Tu étais dans le premier bureau à droite. Le premier du tour de salutations matinales.

J'étais pressé, en retard comme un foutu lapin blanc à la Lewis Caroll.

Alors j'ai seulement passé la tête dans ton bureau avec un bonjour rapide. Je ne sais plus ce que tu as répondu. Bonjour, sans doute. Je ne me souviens plus.

Je me souviens seulement de ton regard. Je le vois encore verrouiller le mien comme un avion de chasse sa cible.

Sur le coup, ça m'a fait vaciller à l'intérieur, comme un étourdissement passager. Ton regard. Intense et doux. Je ne sais plus vraiment. Implorant ?
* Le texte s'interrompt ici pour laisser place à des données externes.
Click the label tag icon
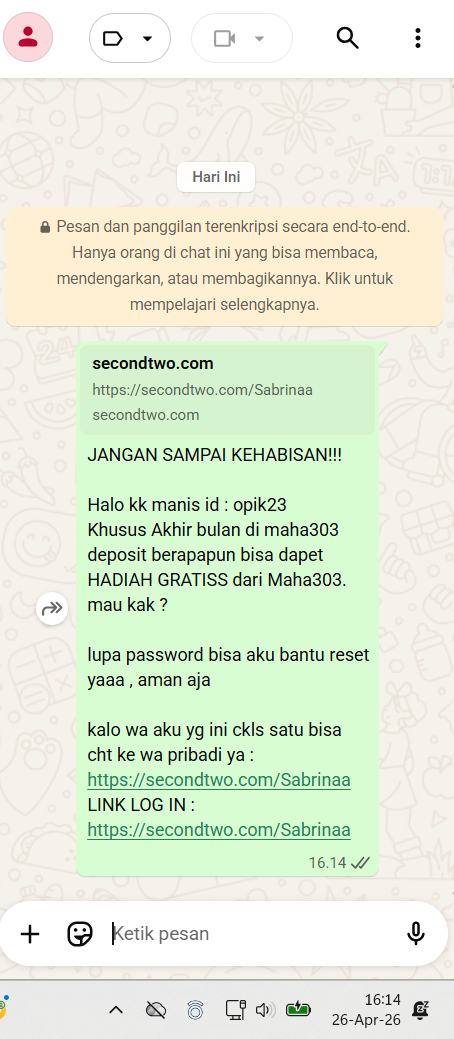454x1039 pixels. coord(113,38)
Mais les lapins à la Lewis Caroll ça ne s'arrête pas. Alors j'ai poursuivi mon tour, continué la journée.

Je ne t'ai pas parlé.

 

C'était un vendredi. A partir du lundi nous ne t'avons plus jamais revu.

 

C'est pour ça que je roule trop vite sur la route départementale avec de la New Wave très fort. Un groupe que je ne connaissais pas, qui t'aurait plu, que tu connaissais sans doute, écumeur de la Coopérative de Mai.

 

Je suis arrivé dans le village. Une place exiguë trouvée à quelques pas de l'église. Je marche vite.

« en retard, toujours en retard »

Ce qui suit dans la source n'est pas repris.